▸ **SHORT TASK**:
Lay out the items below as a JSON list of strings, one string per line with blank lines left out. Begin at the line that contains "This screenshot has height=812, width=1486." and go through the end of the items.

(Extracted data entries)
»»

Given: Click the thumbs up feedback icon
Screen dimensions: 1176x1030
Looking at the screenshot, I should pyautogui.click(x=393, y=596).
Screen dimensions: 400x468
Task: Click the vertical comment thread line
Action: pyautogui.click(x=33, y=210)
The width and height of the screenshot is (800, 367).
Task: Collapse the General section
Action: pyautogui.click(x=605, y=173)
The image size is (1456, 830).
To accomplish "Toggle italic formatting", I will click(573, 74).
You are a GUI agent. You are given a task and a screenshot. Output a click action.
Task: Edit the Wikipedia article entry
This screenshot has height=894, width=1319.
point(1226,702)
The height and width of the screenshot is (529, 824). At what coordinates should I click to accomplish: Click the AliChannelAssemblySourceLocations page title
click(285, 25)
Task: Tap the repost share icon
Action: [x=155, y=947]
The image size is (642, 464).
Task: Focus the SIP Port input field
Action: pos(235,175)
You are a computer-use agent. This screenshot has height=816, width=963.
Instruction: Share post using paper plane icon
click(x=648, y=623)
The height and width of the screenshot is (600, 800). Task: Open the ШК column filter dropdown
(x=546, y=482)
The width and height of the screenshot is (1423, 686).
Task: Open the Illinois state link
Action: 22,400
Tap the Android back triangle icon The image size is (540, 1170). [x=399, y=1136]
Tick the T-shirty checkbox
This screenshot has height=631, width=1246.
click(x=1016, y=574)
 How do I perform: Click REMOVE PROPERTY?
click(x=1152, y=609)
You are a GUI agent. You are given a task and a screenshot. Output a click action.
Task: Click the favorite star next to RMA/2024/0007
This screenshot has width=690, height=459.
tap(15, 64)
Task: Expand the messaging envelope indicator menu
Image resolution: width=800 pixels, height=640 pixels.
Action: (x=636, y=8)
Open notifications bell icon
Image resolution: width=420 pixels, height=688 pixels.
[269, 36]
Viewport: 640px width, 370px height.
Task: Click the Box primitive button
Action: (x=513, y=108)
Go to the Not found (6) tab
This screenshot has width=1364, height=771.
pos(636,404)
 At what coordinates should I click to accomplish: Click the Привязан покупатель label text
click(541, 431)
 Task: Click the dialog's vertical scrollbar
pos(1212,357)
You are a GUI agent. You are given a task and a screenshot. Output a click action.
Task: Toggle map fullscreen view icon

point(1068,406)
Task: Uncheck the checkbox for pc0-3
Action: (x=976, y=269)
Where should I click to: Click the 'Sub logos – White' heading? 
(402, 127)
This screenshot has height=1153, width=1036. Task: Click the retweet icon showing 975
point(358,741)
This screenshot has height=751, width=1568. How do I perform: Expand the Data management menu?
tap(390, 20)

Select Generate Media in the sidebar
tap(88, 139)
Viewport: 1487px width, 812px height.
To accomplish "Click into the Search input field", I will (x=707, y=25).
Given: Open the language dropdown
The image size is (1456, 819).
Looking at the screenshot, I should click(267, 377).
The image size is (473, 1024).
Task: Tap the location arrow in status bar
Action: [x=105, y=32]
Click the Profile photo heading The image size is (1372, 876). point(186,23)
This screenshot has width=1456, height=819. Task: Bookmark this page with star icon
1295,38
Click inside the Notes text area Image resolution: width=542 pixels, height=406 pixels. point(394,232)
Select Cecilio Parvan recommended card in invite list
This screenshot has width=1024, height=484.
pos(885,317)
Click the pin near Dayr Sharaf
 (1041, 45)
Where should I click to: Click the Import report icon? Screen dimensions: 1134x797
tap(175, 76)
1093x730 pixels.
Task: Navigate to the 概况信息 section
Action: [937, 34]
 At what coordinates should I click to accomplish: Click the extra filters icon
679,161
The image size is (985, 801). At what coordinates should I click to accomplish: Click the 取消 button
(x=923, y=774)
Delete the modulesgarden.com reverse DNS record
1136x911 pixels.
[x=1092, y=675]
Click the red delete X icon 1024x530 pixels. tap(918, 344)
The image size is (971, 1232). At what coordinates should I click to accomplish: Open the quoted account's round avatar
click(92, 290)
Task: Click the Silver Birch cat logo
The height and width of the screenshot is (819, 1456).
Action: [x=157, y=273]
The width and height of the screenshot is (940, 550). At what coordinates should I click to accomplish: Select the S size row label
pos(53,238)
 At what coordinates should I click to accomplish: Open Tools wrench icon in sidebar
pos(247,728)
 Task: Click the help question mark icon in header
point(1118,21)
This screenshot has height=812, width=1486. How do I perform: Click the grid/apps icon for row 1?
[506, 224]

««

▸ **WRITTEN ANSWER**:
[
  "This screenshot has height=812, width=1486. How do I perform: Click the grid/apps icon for row 1?",
  "[506, 224]"
]